Provided passage ::
==========

Tuesday 9 September 2014

Smart Wallet Tip: The Happiness Formula Edition

“Annual income twenty pounds, 
annual expenditure nineteen nineteen six, 
result happiness.

Annual income twenty pounds, 
annual expenditure twenty pounds ought and six, 
result misery.”
– Wilkins Micawber (David Copperfield, by Charles Dickens)

Outdated literature? Not at all. You will find much happiness when you learn to live within your means. And we can do this by reducing our wants. What pushes a typical £30000 p/a income over the brink? A few extra evenings out or even a new car or some nice new designer handbags, a new laptop, tablet or a smartphone. Moments and experiences that we care not to remember shortly afterwards, items that lose their appeal after the initial wow, they soon need replacing with newer shinier items to wow us again momentarily. (This is the essence of consumerism).

The solution is not to do insurance fraud and register your car to some rural farmyard out of the city to save yourself a few bucks, claim fraudulent benefits or to lie to the taxman and earn cash on the side - immorality and sin money (and the tax-man) will eventually catch up with you. Cut your expenditure, cut the crap in your life and feel the burden lift off your shoulders. Give your credit card, your bank account and your wallet and ultimately yourself, a little room to breath.

Living within your means, is not a very appealing concept. I mean, personal finance and investment is about eventually rolling around in flashy clothes and fast cars, right? Expensive watches, sunglasses and convertible cars are what we expect, yet all we face are overdue bills and desirable items that we spent days scoping out and shopping for, but which no longer mean anything to us.

==========

Task to carry out :: Quote the post on living within your means word for word, everything from "Smart Wallet Tip: The" down to "essence of consumerism).".

Dataset content ::

==========

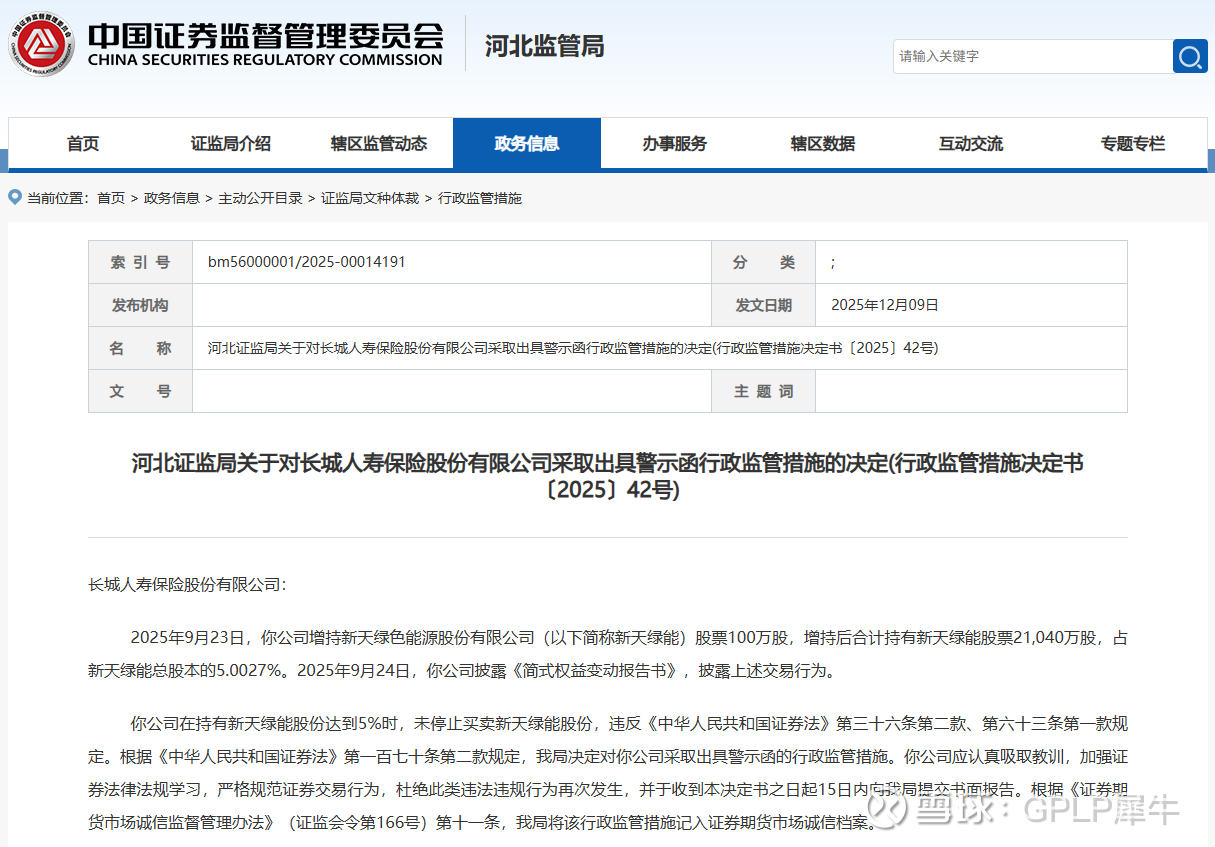Click the magnifier search icon button

1190,57
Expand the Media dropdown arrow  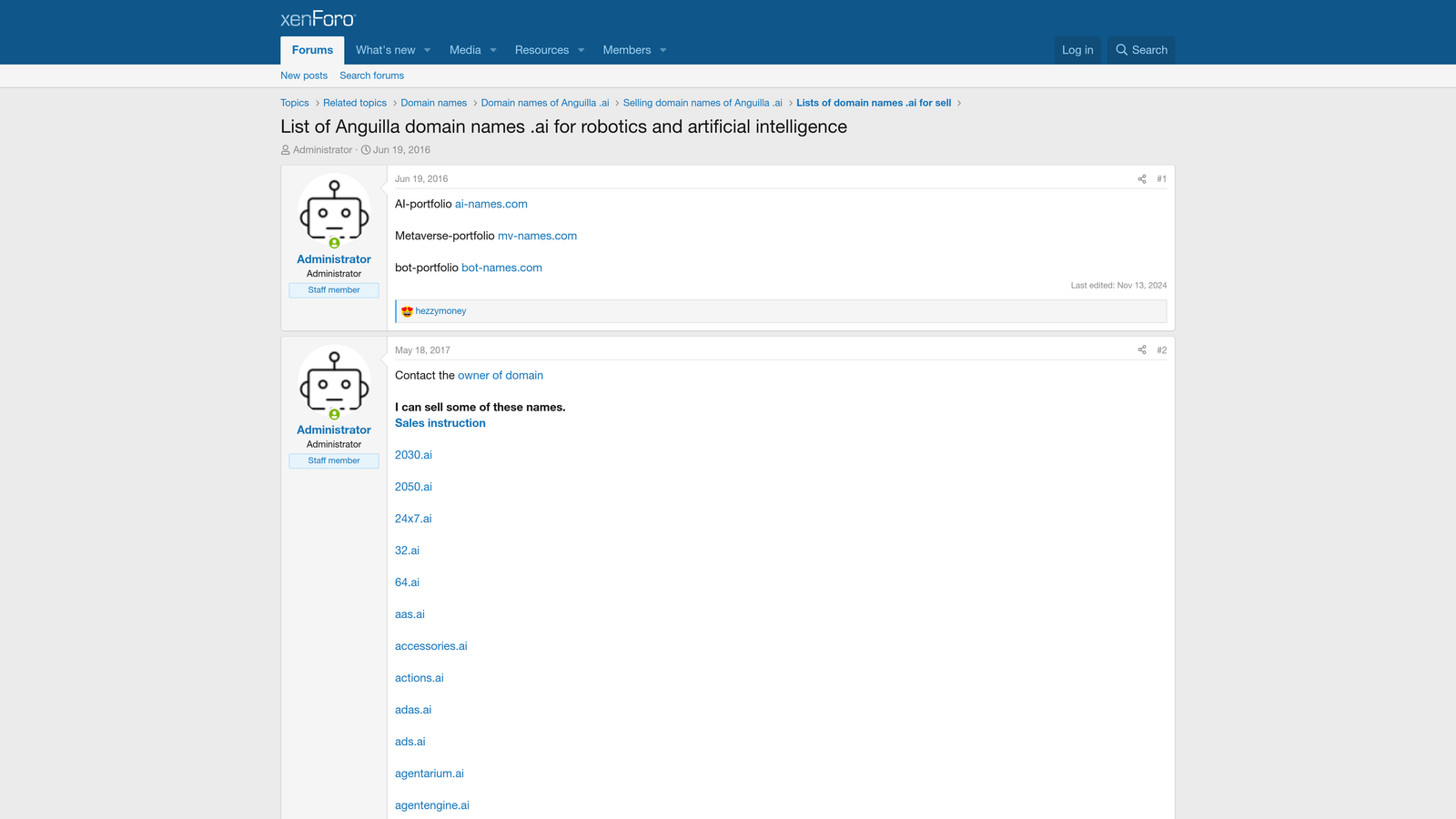[493, 50]
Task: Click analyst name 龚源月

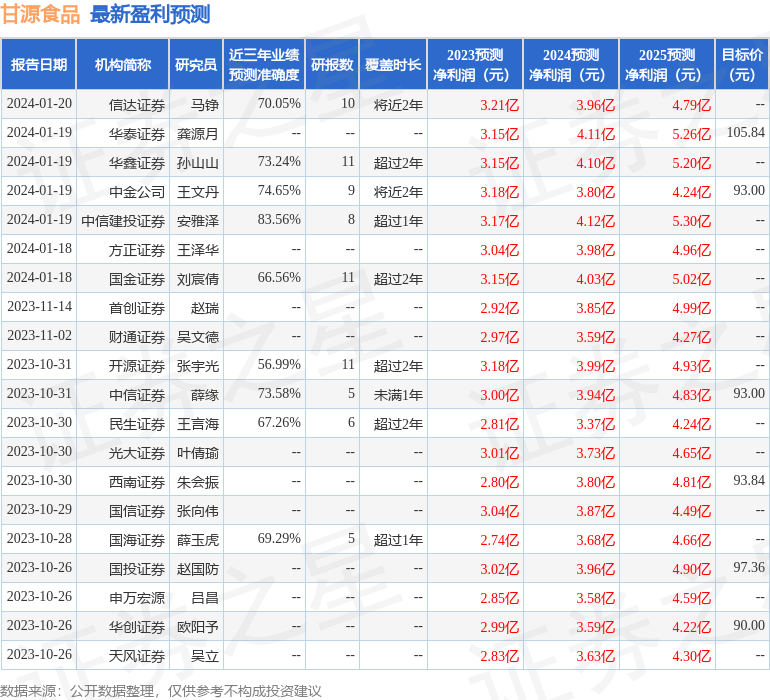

==========

Response ::
Smart Wallet Tip: The Happiness Formula Edition

“Annual income twenty pounds, 
annual expenditure nineteen nineteen six, 
result happiness.

Annual income twenty pounds, 
annual expenditure twenty pounds ought and six, 
result misery.”
– Wilkins Micawber (David Copperfield, by Charles Dickens)

Outdated literature? Not at all. You will find much happiness when you learn to live within your means. And we can do this by reducing our wants. What pushes a typical £30000 p/a income over the brink? A few extra evenings out or even a new car or some nice new designer handbags, a new laptop, tablet or a smartphone. Moments and experiences that we care not to remember shortly afterwards, items that lose their appeal after the initial wow, they soon need replacing with newer shinier items to wow us again momentarily. (This is the essence of consumerism).